Sabe o que significa a expressão “Pexit”? Foi inventada para Portugal há cerca de três anos quando se começou a falar da saída de países do euro. O equivalente ao “Grexit”, para os gregos. A palavra condensava, quando o Governo português pediu ajuda à troika, a pressão para que o país saísse da moeda única. Por cá, havia quem o defendesse, porque achava que seria melhor do que o ajustamento da troika, ou quem achasse que era inevitável e que isso significaria o fim da economia portuguesa. Em 2014, a maldição do fim do euro não se concretizou. O fantasma foi afastado?
Nouriel Roubini, o economista que previu a crise, vaticinava em Junho de 2011, quando Portugal tinha acabado de eleger Pedro Passos Coelho, que a probabilidade de a Grécia ou Portugal saírem da zona euro era de 30%. O “dr. Desgraça” escrevia sobre a Grécia, arrastando Portugal, e defendia que era preferível a Grécia negociar uma saída ordeira, porque, sendo mau, o ajustamento da troika seria pior:
“Que não haja enganos: uma saída ordeira do euro vai ser difícil, mas assistir à lenta implosão desordeira da economia e da sociedade grega vai ser muito pior”.

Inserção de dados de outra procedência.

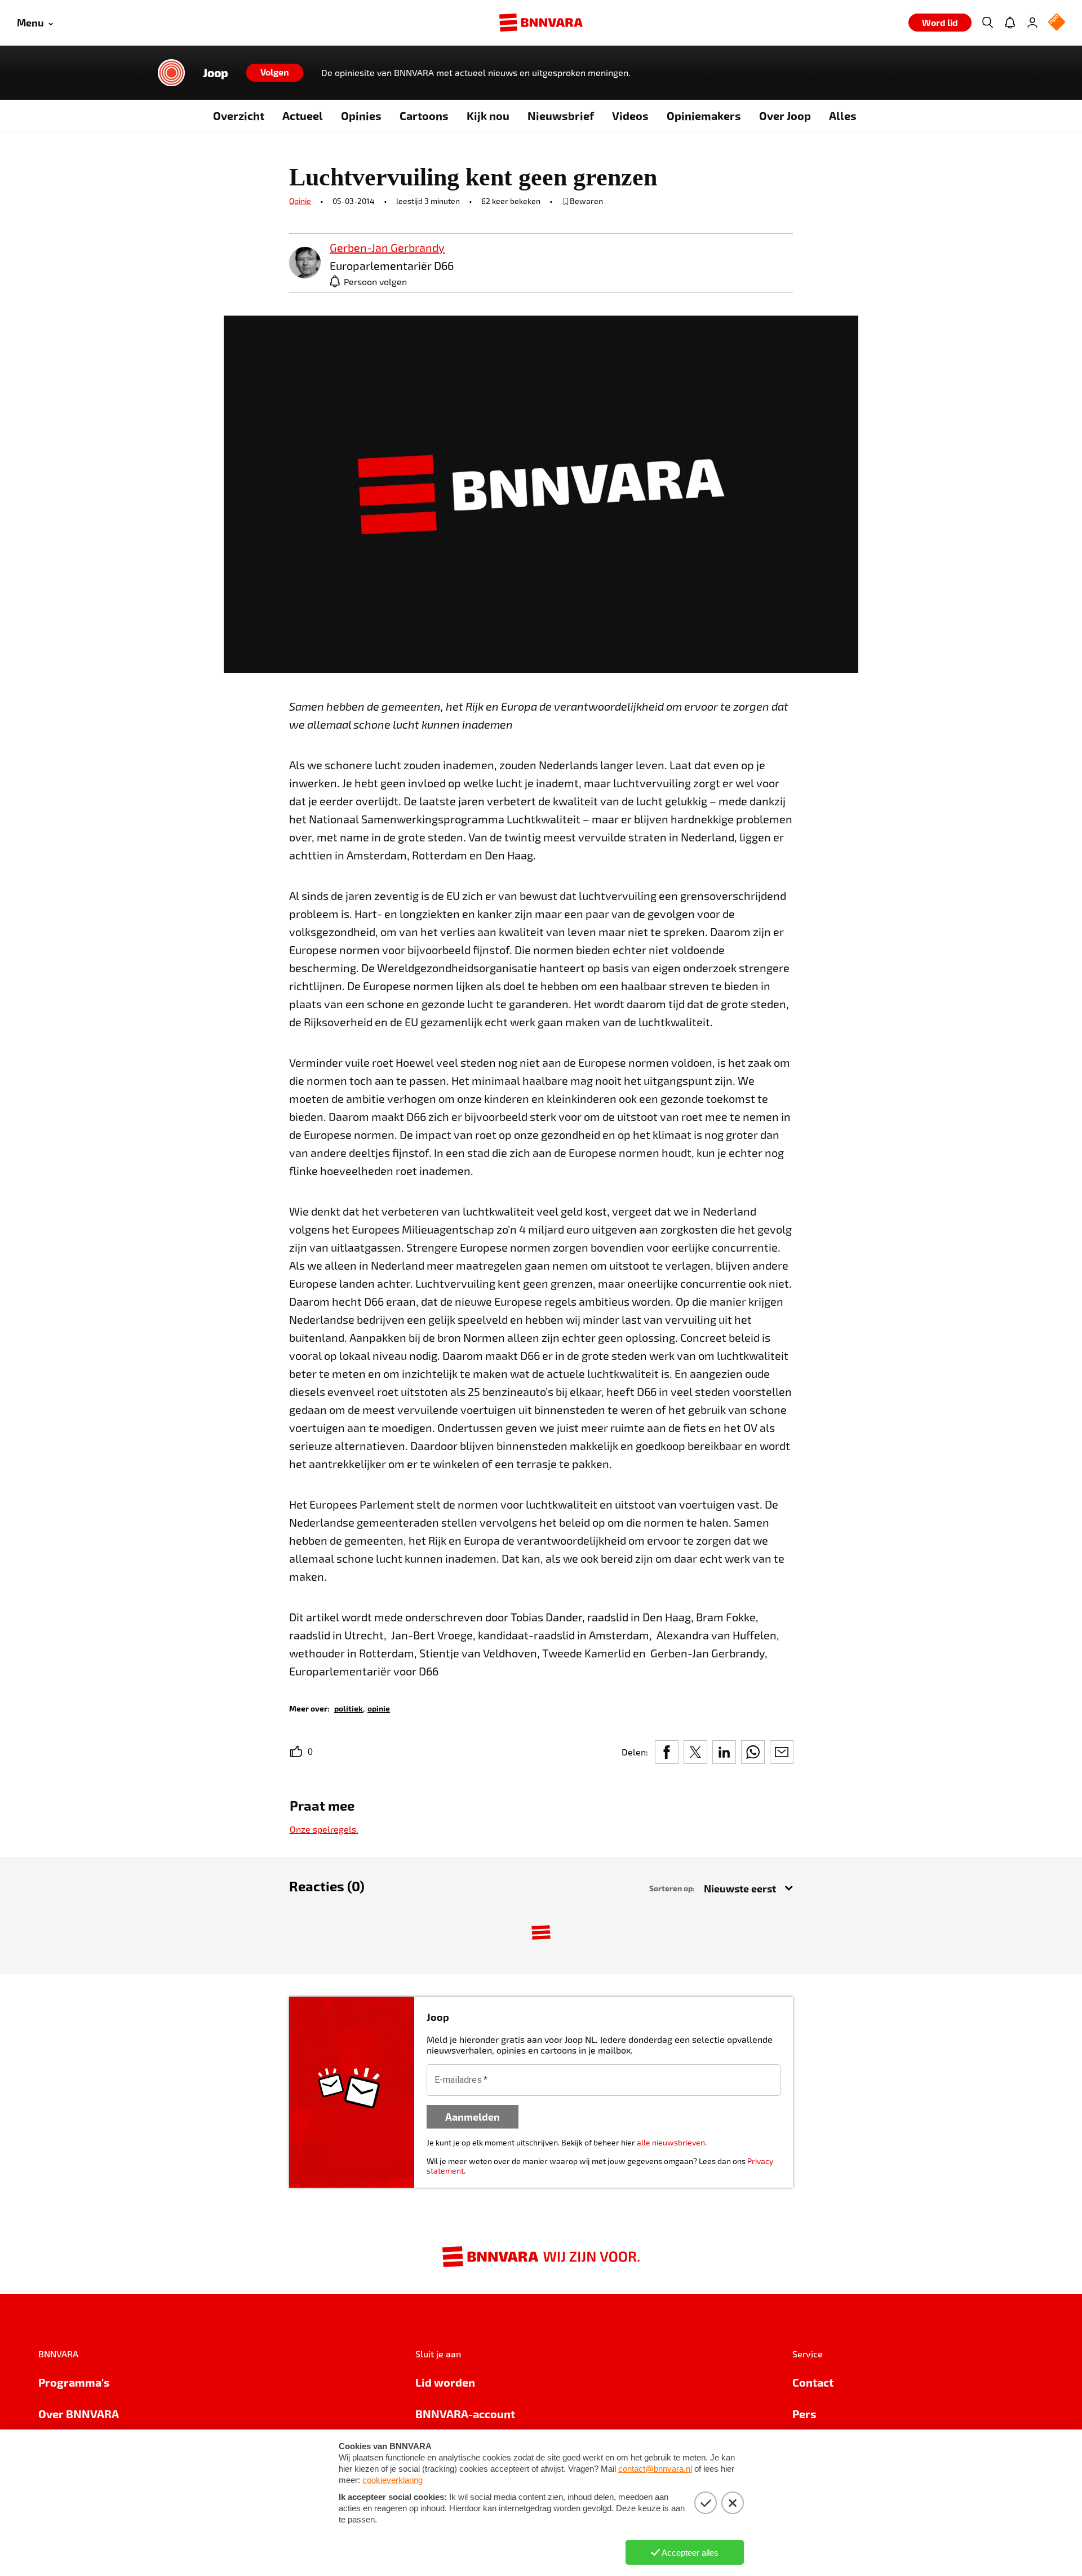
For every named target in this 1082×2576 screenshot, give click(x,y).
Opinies (361, 115)
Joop (215, 72)
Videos (630, 115)
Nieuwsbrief (560, 115)
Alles (843, 115)
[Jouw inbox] (1010, 22)
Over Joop (785, 115)
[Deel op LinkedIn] (724, 1752)
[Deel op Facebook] (666, 1752)
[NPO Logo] (1056, 23)
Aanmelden (472, 2116)
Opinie (300, 201)
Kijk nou (488, 115)
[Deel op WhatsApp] (753, 1752)
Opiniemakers (704, 115)
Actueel (302, 115)
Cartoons (424, 115)
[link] (305, 263)
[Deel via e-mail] (781, 1752)
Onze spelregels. (324, 1829)
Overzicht (238, 115)
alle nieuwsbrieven (671, 2142)
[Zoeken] (987, 22)
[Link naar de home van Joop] (171, 72)
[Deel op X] (695, 1752)
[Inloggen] (1032, 22)
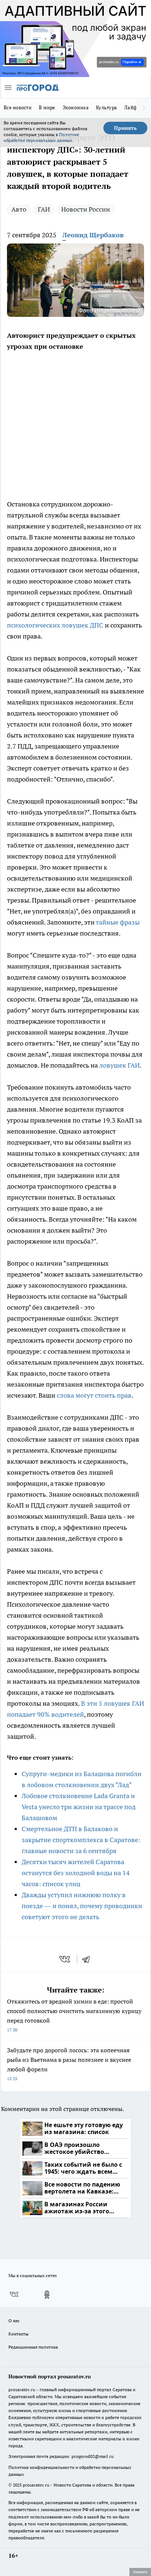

O cenário, que tinha começado a desenhar-se em 2010 quando os gregos entraram em rutura, alastrou-se e por cá a pressão também aumentou. “Portugal não vai conseguir aguentar as políticas do FMI sem grandes cortes da despesa e sem deixar o euro”, dizia Desmond Lachman, antigo director adjunto do Fundo Monetário Internacional (FMI), numa entrevista ao Expresso.
Mas Portugal não saiu. Até ver. Houve quem falasse numa segunda moeda europeia, mais fraca, ou até que a saída de um Estado-membro estava impedida pelos tratados. Nem o Estado podia sair, nem os outros o podiam expulsar. Tudo formalismos facilmente ultrapassáveis por uma maioria de Estados que acabou por fazer de Portugal a linha vermelha que não podia ser ultrapassada: a queda de Portugal e uma saída da zona euro trariam outros problemas maiores para a sobrevivência económica, financeira e até social da Europa. De seus nomes: Espanha e Itália.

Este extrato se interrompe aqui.